Exercise instructions:
Reproduce the listing below line for line, with no changes to any of it.
%%
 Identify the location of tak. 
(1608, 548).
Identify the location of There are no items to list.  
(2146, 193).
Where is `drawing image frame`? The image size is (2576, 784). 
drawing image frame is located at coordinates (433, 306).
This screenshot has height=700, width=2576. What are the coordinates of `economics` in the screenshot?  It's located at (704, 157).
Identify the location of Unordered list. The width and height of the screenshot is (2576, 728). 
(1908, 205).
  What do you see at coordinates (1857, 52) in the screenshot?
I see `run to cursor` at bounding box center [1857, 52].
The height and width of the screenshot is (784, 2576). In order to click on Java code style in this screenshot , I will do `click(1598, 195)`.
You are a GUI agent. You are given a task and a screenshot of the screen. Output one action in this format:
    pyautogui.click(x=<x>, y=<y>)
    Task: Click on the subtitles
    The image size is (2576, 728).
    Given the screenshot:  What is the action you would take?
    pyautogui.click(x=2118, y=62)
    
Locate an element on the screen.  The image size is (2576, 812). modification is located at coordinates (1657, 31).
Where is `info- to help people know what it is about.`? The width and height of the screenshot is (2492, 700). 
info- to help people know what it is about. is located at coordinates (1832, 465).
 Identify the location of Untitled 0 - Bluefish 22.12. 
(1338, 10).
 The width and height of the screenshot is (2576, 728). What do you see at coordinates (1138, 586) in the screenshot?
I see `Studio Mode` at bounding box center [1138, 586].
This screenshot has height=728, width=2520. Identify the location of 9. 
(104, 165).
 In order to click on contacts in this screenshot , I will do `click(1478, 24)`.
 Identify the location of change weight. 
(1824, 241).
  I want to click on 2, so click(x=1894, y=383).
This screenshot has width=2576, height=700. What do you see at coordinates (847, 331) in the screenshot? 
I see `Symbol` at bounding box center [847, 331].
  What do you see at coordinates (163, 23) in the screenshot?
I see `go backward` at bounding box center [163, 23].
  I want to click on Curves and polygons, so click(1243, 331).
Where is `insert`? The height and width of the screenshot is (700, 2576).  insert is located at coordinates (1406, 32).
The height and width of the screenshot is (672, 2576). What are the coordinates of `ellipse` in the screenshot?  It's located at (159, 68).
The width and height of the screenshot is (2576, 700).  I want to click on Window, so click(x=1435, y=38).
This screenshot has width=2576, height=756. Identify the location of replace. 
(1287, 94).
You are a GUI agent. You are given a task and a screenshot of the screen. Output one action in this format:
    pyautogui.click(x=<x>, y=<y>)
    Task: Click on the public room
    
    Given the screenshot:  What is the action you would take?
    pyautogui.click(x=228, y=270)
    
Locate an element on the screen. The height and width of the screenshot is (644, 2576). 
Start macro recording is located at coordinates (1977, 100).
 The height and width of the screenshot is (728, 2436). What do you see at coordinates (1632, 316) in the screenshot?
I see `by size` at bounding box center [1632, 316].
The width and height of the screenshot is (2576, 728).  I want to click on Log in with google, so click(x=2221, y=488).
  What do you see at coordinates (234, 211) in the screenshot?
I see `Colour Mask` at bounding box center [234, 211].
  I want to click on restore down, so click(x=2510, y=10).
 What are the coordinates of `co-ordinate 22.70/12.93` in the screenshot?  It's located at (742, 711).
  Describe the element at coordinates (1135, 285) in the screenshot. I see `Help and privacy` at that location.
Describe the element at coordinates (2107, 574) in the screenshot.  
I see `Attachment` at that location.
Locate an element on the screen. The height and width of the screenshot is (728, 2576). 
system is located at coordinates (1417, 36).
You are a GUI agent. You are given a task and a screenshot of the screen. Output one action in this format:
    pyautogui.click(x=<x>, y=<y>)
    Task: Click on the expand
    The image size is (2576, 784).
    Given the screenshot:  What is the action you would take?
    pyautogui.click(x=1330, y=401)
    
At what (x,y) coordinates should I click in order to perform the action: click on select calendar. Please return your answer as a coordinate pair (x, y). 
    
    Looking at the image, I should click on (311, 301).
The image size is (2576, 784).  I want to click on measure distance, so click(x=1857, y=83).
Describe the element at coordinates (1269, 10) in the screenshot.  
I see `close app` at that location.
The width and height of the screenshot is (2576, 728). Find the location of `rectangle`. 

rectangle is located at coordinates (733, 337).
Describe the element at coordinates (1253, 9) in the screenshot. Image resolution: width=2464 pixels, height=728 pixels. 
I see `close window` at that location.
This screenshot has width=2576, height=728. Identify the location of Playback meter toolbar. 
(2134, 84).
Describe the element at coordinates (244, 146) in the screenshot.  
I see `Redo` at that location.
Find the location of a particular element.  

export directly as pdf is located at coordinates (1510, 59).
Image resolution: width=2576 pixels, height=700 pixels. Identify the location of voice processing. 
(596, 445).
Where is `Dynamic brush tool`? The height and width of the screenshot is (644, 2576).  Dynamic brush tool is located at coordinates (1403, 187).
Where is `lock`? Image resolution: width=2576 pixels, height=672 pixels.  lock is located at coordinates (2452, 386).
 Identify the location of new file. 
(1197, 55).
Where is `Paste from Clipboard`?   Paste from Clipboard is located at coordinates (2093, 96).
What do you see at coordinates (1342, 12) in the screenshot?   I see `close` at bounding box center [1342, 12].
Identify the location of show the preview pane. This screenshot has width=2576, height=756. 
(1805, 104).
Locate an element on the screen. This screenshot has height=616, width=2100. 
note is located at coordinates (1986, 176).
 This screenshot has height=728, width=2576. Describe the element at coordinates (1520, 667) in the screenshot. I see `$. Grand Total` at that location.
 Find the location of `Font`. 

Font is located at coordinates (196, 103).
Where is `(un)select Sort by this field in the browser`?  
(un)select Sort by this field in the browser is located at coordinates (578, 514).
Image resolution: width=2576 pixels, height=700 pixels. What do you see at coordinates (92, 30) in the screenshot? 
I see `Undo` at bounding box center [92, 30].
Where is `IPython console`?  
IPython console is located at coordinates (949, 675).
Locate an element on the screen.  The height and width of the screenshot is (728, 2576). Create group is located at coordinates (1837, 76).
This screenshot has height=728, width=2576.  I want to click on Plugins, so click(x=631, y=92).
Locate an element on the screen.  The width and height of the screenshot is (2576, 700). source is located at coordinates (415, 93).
%%
The completed task:
 Identify the location of tak. 
(1608, 548).
Identify the location of There are no items to list.  
(2146, 193).
Where is `drawing image frame`? The image size is (2576, 784). 
drawing image frame is located at coordinates (433, 306).
This screenshot has height=700, width=2576. What are the coordinates of `economics` in the screenshot?  It's located at (704, 157).
Identify the location of Unordered list. The width and height of the screenshot is (2576, 728). 
(1908, 205).
  What do you see at coordinates (1857, 52) in the screenshot?
I see `run to cursor` at bounding box center [1857, 52].
The height and width of the screenshot is (784, 2576). In order to click on Java code style in this screenshot , I will do `click(1598, 195)`.
You are a GUI agent. You are given a task and a screenshot of the screen. Output one action in this format:
    pyautogui.click(x=<x>, y=<y>)
    Task: Click on the subtitles
    The image size is (2576, 728).
    Given the screenshot:  What is the action you would take?
    pyautogui.click(x=2118, y=62)
    
Locate an element on the screen.  The image size is (2576, 812). modification is located at coordinates (1657, 31).
Where is `info- to help people know what it is about.`? The width and height of the screenshot is (2492, 700). 
info- to help people know what it is about. is located at coordinates (1832, 465).
 Identify the location of Untitled 0 - Bluefish 22.12. 
(1338, 10).
 The width and height of the screenshot is (2576, 728). What do you see at coordinates (1138, 586) in the screenshot?
I see `Studio Mode` at bounding box center [1138, 586].
This screenshot has height=728, width=2520. Identify the location of 9. 
(104, 165).
 In order to click on contacts in this screenshot , I will do `click(1478, 24)`.
 Identify the location of change weight. 
(1824, 241).
  I want to click on 2, so click(x=1894, y=383).
This screenshot has width=2576, height=700. What do you see at coordinates (847, 331) in the screenshot? 
I see `Symbol` at bounding box center [847, 331].
  What do you see at coordinates (163, 23) in the screenshot?
I see `go backward` at bounding box center [163, 23].
  I want to click on Curves and polygons, so click(1243, 331).
Where is `insert`? The height and width of the screenshot is (700, 2576).  insert is located at coordinates (1406, 32).
The height and width of the screenshot is (672, 2576). What are the coordinates of `ellipse` in the screenshot?  It's located at (159, 68).
The width and height of the screenshot is (2576, 700).  I want to click on Window, so click(x=1435, y=38).
This screenshot has width=2576, height=756. Identify the location of replace. 
(1287, 94).
You are a GUI agent. You are given a task and a screenshot of the screen. Output one action in this format:
    pyautogui.click(x=<x>, y=<y>)
    Task: Click on the public room
    
    Given the screenshot:  What is the action you would take?
    pyautogui.click(x=228, y=270)
    
Locate an element on the screen. The height and width of the screenshot is (644, 2576). 
Start macro recording is located at coordinates (1977, 100).
 The height and width of the screenshot is (728, 2436). What do you see at coordinates (1632, 316) in the screenshot?
I see `by size` at bounding box center [1632, 316].
The width and height of the screenshot is (2576, 728).  I want to click on Log in with google, so click(x=2221, y=488).
  What do you see at coordinates (234, 211) in the screenshot?
I see `Colour Mask` at bounding box center [234, 211].
  I want to click on restore down, so click(x=2510, y=10).
 What are the coordinates of `co-ordinate 22.70/12.93` in the screenshot?  It's located at (742, 711).
  Describe the element at coordinates (1135, 285) in the screenshot. I see `Help and privacy` at that location.
Describe the element at coordinates (2107, 574) in the screenshot.  
I see `Attachment` at that location.
Locate an element on the screen. The height and width of the screenshot is (728, 2576). 
system is located at coordinates (1417, 36).
You are a GUI agent. You are given a task and a screenshot of the screen. Output one action in this format:
    pyautogui.click(x=<x>, y=<y>)
    Task: Click on the expand
    The image size is (2576, 784).
    Given the screenshot:  What is the action you would take?
    pyautogui.click(x=1330, y=401)
    
At what (x,y) coordinates should I click in order to perform the action: click on select calendar. Please return your answer as a coordinate pair (x, y). 
    
    Looking at the image, I should click on (311, 301).
The image size is (2576, 784).  I want to click on measure distance, so click(x=1857, y=83).
Describe the element at coordinates (1269, 10) in the screenshot.  
I see `close app` at that location.
The width and height of the screenshot is (2576, 728). Find the location of `rectangle`. 

rectangle is located at coordinates (733, 337).
Describe the element at coordinates (1253, 9) in the screenshot. Image resolution: width=2464 pixels, height=728 pixels. 
I see `close window` at that location.
This screenshot has width=2576, height=728. Identify the location of Playback meter toolbar. 
(2134, 84).
Describe the element at coordinates (244, 146) in the screenshot.  
I see `Redo` at that location.
Find the location of a particular element.  

export directly as pdf is located at coordinates (1510, 59).
Image resolution: width=2576 pixels, height=700 pixels. Identify the location of voice processing. 
(596, 445).
Where is `Dynamic brush tool`? The height and width of the screenshot is (644, 2576).  Dynamic brush tool is located at coordinates (1403, 187).
Where is `lock`? Image resolution: width=2576 pixels, height=672 pixels.  lock is located at coordinates (2452, 386).
 Identify the location of new file. 
(1197, 55).
Where is `Paste from Clipboard`?   Paste from Clipboard is located at coordinates (2093, 96).
What do you see at coordinates (1342, 12) in the screenshot?   I see `close` at bounding box center [1342, 12].
Identify the location of show the preview pane. This screenshot has width=2576, height=756. 
(1805, 104).
Locate an element on the screen. This screenshot has height=616, width=2100. 
note is located at coordinates (1986, 176).
 This screenshot has height=728, width=2576. Describe the element at coordinates (1520, 667) in the screenshot. I see `$. Grand Total` at that location.
 Find the location of `Font`. 

Font is located at coordinates (196, 103).
Where is `(un)select Sort by this field in the browser`?  
(un)select Sort by this field in the browser is located at coordinates (578, 514).
Image resolution: width=2576 pixels, height=700 pixels. What do you see at coordinates (92, 30) in the screenshot? 
I see `Undo` at bounding box center [92, 30].
Where is `IPython console`?  
IPython console is located at coordinates (949, 675).
Locate an element on the screen.  The height and width of the screenshot is (728, 2576). Create group is located at coordinates (1837, 76).
This screenshot has height=728, width=2576.  I want to click on Plugins, so click(x=631, y=92).
Locate an element on the screen.  The width and height of the screenshot is (2576, 700). source is located at coordinates (415, 93).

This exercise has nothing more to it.